As a former photography student, I am interested in the nuanced differences between scientific botanical photography and decorative botanical photography. The photographers of these slide images were biology scientists or professors studying these landscapes and plants while on school excursions with the university of Jena.

As a physical act to understand the composition of these images, I began tracing what I percieved to the subject matter at hand. Is the photograph about the bulb of the flower? The leaf of the plant? The variety of plants on the field or the field itself?

Overlapping multiple presumed “subjects” from different slide images, I create an unpredictable composition of botanical specimen based off the footage I found in the archives.
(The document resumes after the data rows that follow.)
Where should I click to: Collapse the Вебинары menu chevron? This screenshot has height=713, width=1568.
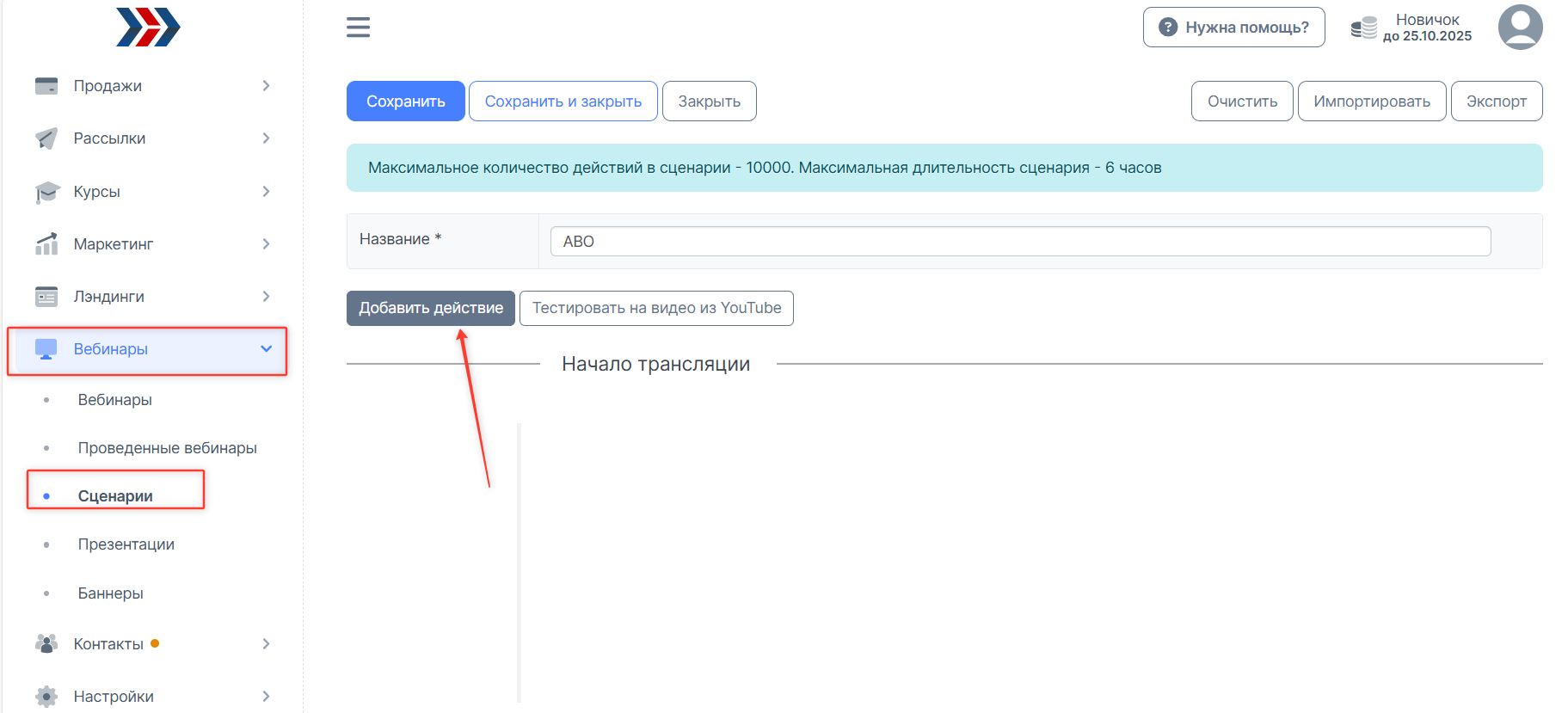pos(266,349)
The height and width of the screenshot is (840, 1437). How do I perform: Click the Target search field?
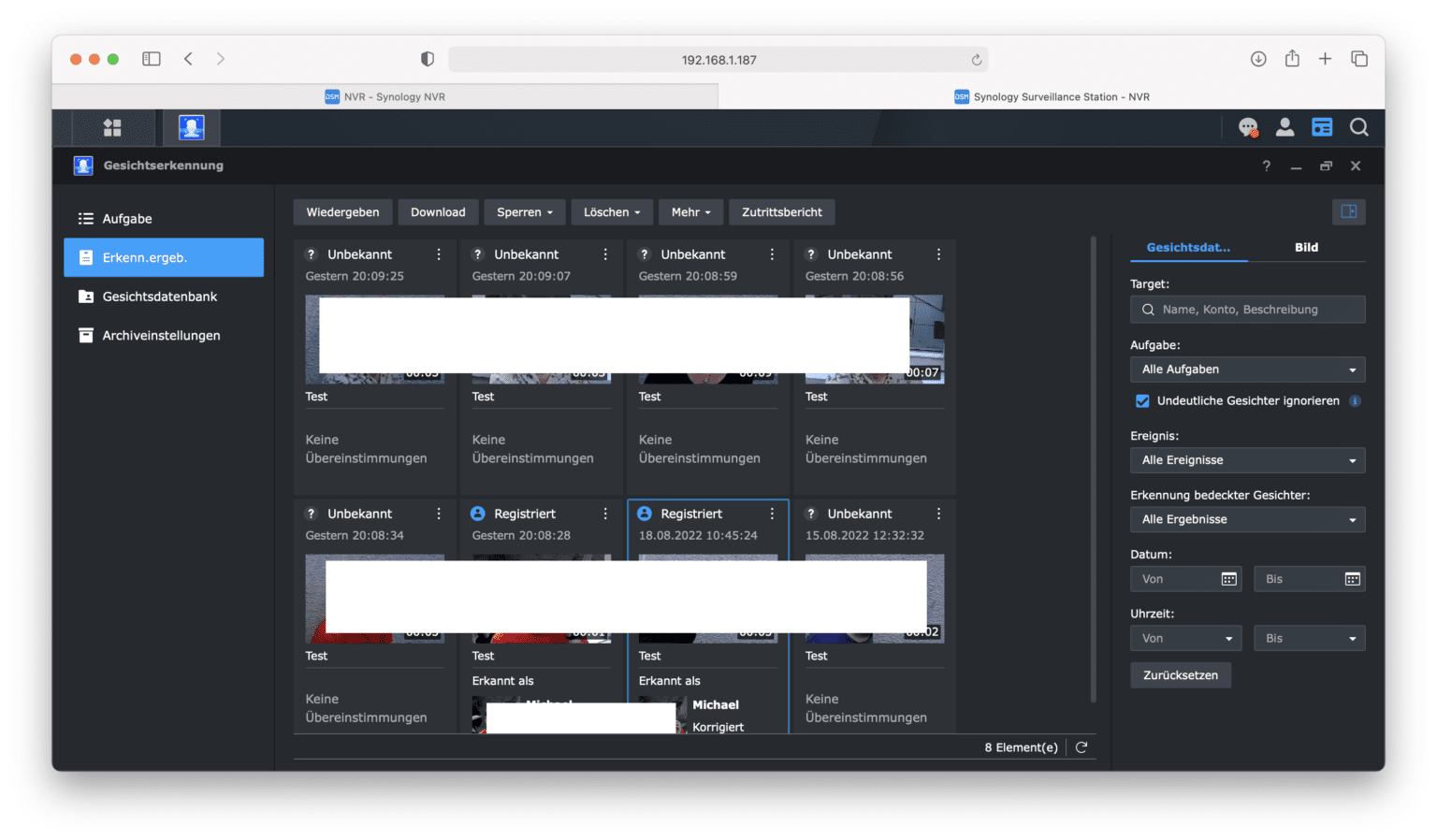click(x=1247, y=309)
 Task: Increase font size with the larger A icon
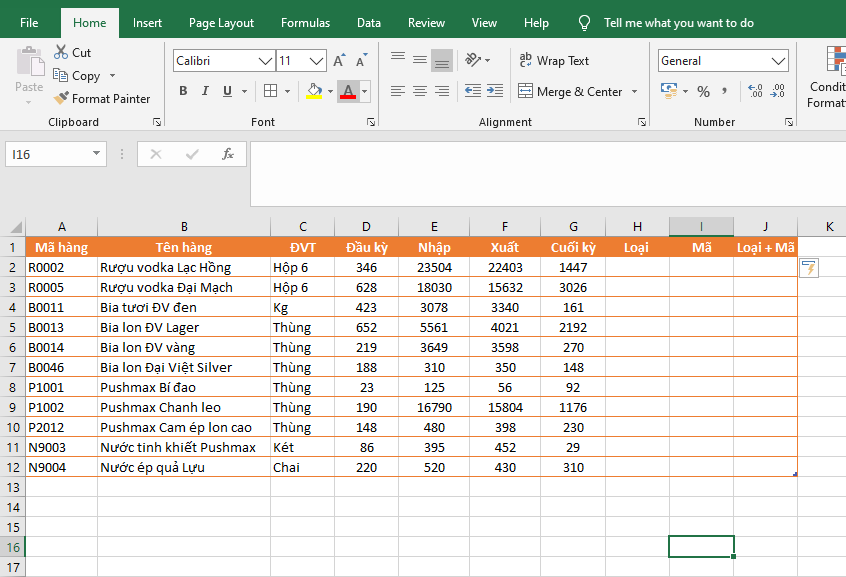tap(339, 61)
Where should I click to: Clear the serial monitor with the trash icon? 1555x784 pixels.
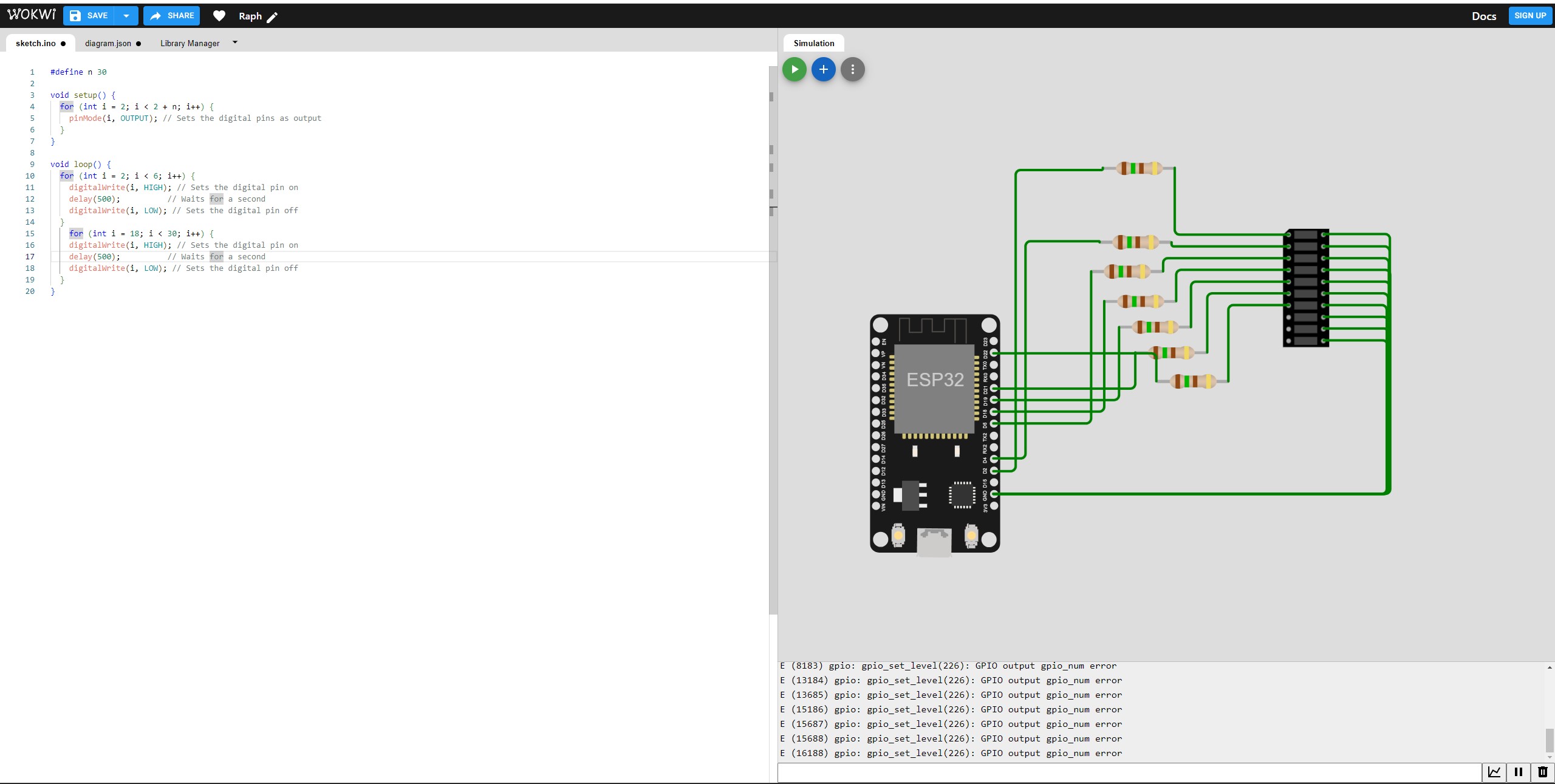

These new compositions deconstruct the identity of the subjects at hand, leaving hints of plants, landscapes, and non-human subjects to be seen but not necessarily scientifically understood.

The compositions of these drawings are made by my studies of these botanical scientist studies. Just as they perhaps did not know what they would encounter or photograph on these excursions, I also did not know what type of new landscape or botanical compositions I would generate. You will note letters and numbers on the edges and sides of the drawings I made. Those are the same notations that were marked on the slide film that the scientists used to either categorize or archive the footage. 

As I continued going though the archives it became apparent that most scientists and students on these excursions are male. My visual research turned into an exploration of the male gaze towards plants. I re-presented the drawings and tracings of these slide images as tuftings and wooden sculptures. Below you can see the progress and shapes these drawings have taken. Most of the tufted works are 90 x 60 cm format while the drawings are all most A4 and A5.

This is an ongoing project and there is a lot more to unpack.


Many thanks to all at the University of Jena, Jena Botanical Gardens, and Kuenstlerische Tatsachen who helped with this project, research, and access to the Herbarium and it’s archives.
















Through the tufting process, I explored limiting myself to 3-4 colors and intuitively selected wool colors, patterns, and textures inspired by my trace drawings.


















My selection process of the slide film was quite intuitive. I would select a drawer such as the one above “Cuba 77” and then simply go through every image. Some images were tourist photographs while others were landscapes or plant specimens. I was  interested in the images that were scientifically intended. Whenever I traced a subject on the paper from the slide image, I would write down the title of the slide photograph and any other identifiable characters on the slide film itself- directly taking the same system of titling as the biologists and botanists themselves.